Excerpt to read.
==================================================
The European Federation of Pharmaceutical Industries and Associations (EFPIA) has voiced concerns that there is too little time to move marketing authorisations (MAs) before the Brexit date. EFPIA wants regulators to exhibit flexibility with regards to the anticipated time crunch that is approaching firms with centrally approved products.
According to the European Medicines Agency (EMA), operations that are based in the UK will no longer be valid if, as expected, the UK is classified as a third country after the Brexit deadline in March 2019. As a result marketing authorisation holders (MAHs) will need to move their approvals and supporting framework to one of the remaining 27 EU member states.
If Britain leaves the EU without a trade deal, supplies of thousands of medicines are at risk of disruption, pressuring manufacturers to prepare for duplicate product testing to ensure their drugs stay on the market. Given stringent medicine regulations that will require the retesting of medicines shipped across borders in the absence of an agreed trading deal, Brexit threatens the free flow of these goods.
==================================================
Collected material.
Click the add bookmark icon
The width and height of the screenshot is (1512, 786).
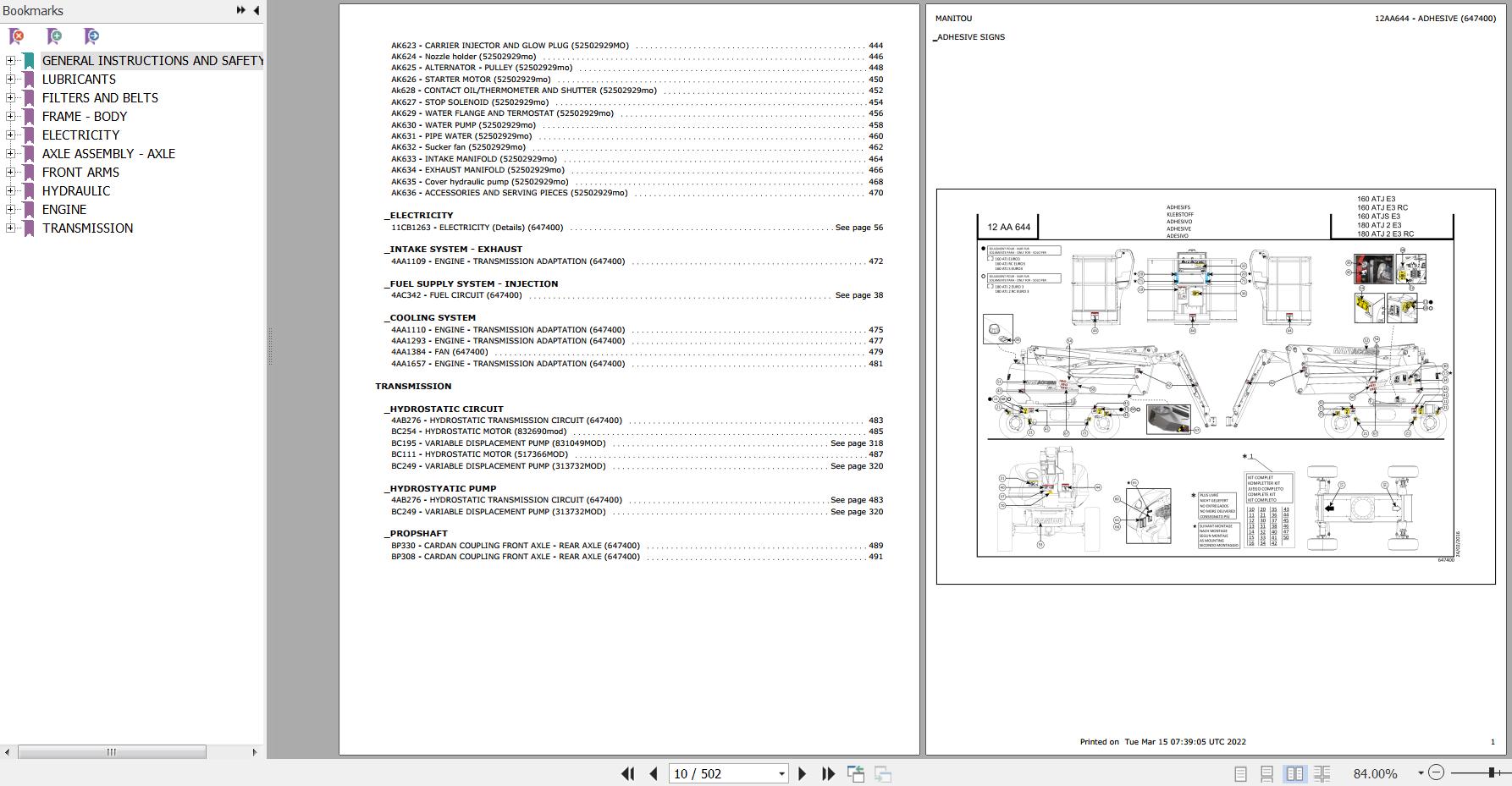(54, 36)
==================================================
What is needed. In the passage about Brexit and medicine approvals, starting at "The European Federation" and ending at "EU member states.", substitute "UK withdrawal" for "Brexit" and write that part out again.

Expected answer.
The European Federation of Pharmaceutical Industries and Associations (EFPIA) has voiced concerns that there is too little time to move marketing authorisations (MAs) before the UK withdrawal date. EFPIA wants regulators to exhibit flexibility with regards to the anticipated time crunch that is approaching firms with centrally approved products.
According to the European Medicines Agency (EMA), operations that are based in the UK will no longer be valid if, as expected, the UK is classified as a third country after the UK withdrawal deadline in March 2019. As a result marketing authorisation holders (MAHs) will need to move their approvals and supporting framework to one of the remaining 27 EU member states.